1. House Values Are at the Peak

Global House Price Index for 2020 from IMF shows an increase in house prices by more than 5% in 23 countries. The United States home value increased by 7.6% last year. It will increase by 6.4% within the following year.

The National Association of Realtors reports that most metro areas’ existing single-family home values have increased by 90%. This increase is because of the low inventory of houses for sale. The demand for homes is very high, while the supply is low. So the sellers receive offers well above the market value and make huge profits.

The home supply is deficient because the home builders find it difficult due to high costs and labor shortages. In the metros, the home builders find it even more difficult because of the permits and zoning. And regulations are stringent.

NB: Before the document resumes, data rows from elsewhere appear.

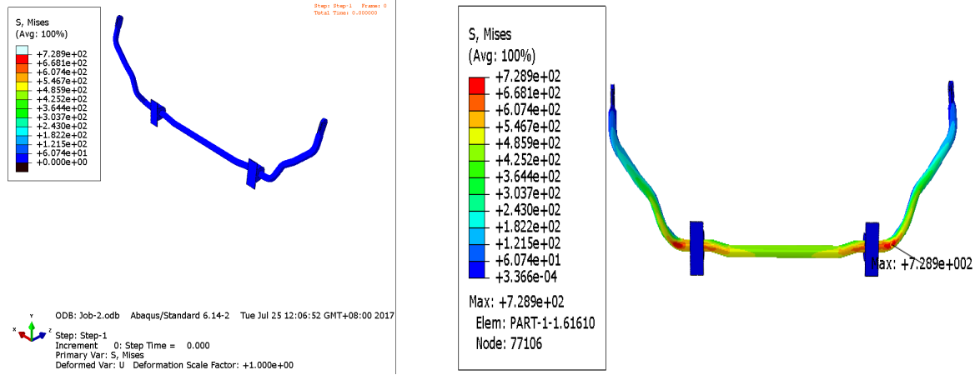Click the red top swatch in the large legend
The image size is (980, 375).
pos(476,85)
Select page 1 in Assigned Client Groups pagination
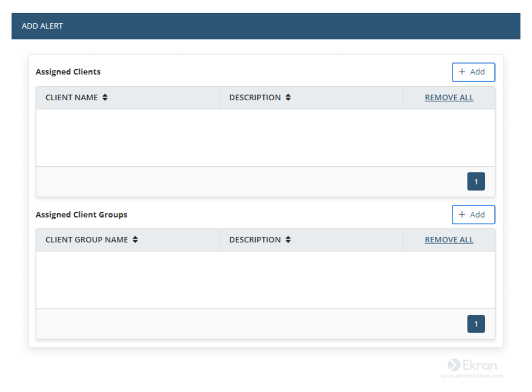The width and height of the screenshot is (532, 392). (x=476, y=324)
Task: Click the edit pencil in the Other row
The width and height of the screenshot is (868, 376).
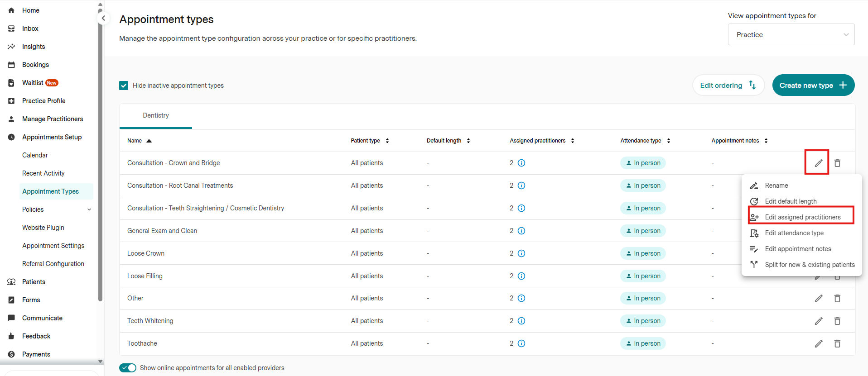Action: tap(818, 298)
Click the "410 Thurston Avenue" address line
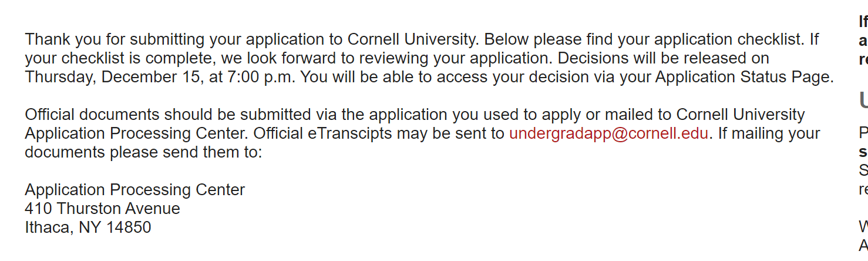868x261 pixels. click(102, 209)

The demand for real estate is increasing because of the healthy labor market and sound economic growth, encouraging young millennials to buy their first home.

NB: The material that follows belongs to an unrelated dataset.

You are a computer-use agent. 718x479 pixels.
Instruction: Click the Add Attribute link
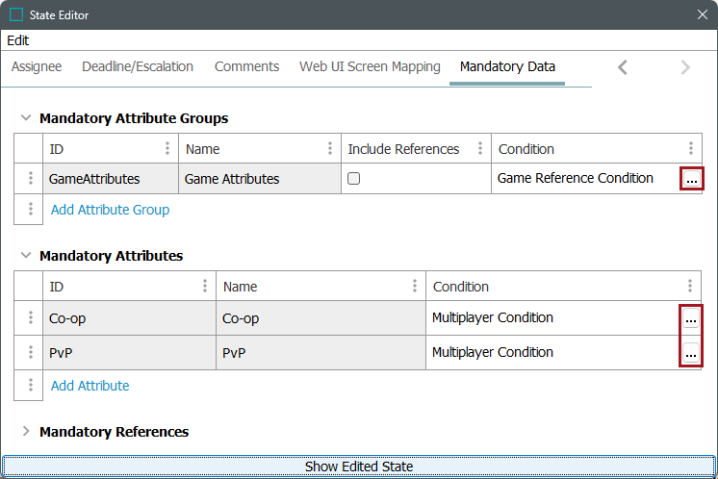tap(90, 386)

As mentioned above, the supply and demand ratio has resulted in a decline in home sales and an increase in prices. It is one of the deciding factors for first-time homebuyers to invest in the property rather than buying it to live in that house.

2. Low-Interest Rates

Interest rates to buy investment property are more by 0.5 to 0.875% than mortgage rates for a primary residence. It means that when you buy a house in which you do not intend to live, you have to pay slightly higher interest than when you buy the same place for living.

Even though your interest rates on an investment property are slightly higher, the money you get by renting your house can be used for paying the monthly mortgage and other expenses incurred by renting your home.

But buyers can get lower investment property mortgage rates by having a good credit score, maintaining a 43% or less debt to income ratio, having reasonable cash reserves to pay the mortgage for at least six months, and putting down more than 20%.

  • Credit score

You may qualify for a low-interest rate if you have a credit score of more than 740. If your credit score is less than 740, you’re considered a risk to the lender, so they may turn down your loan application or have to pay a higher interest rate.

  •  Debt to income ratio

If you mean 1043% or less debt to income ratio, you’re perceived to be less risky to the lender so that you may qualify for a lower interest rate.

  • Cash reserves

Your bank account must have enough cash to cover your mortgage payment for at least six months. This cash reserve helps you to qualify for a low-interest loan.

  • Down payment

The lender decides how much money to lend you and the kind of mortgage you qualify for depending on the down payment you make on your home. You have a lower loan-to-value ratio when you make a big down payment. The lenders consider you less risky and reliable so that you may qualify for lower interest rates. It may also help you avoid fees like private mortgage insurance.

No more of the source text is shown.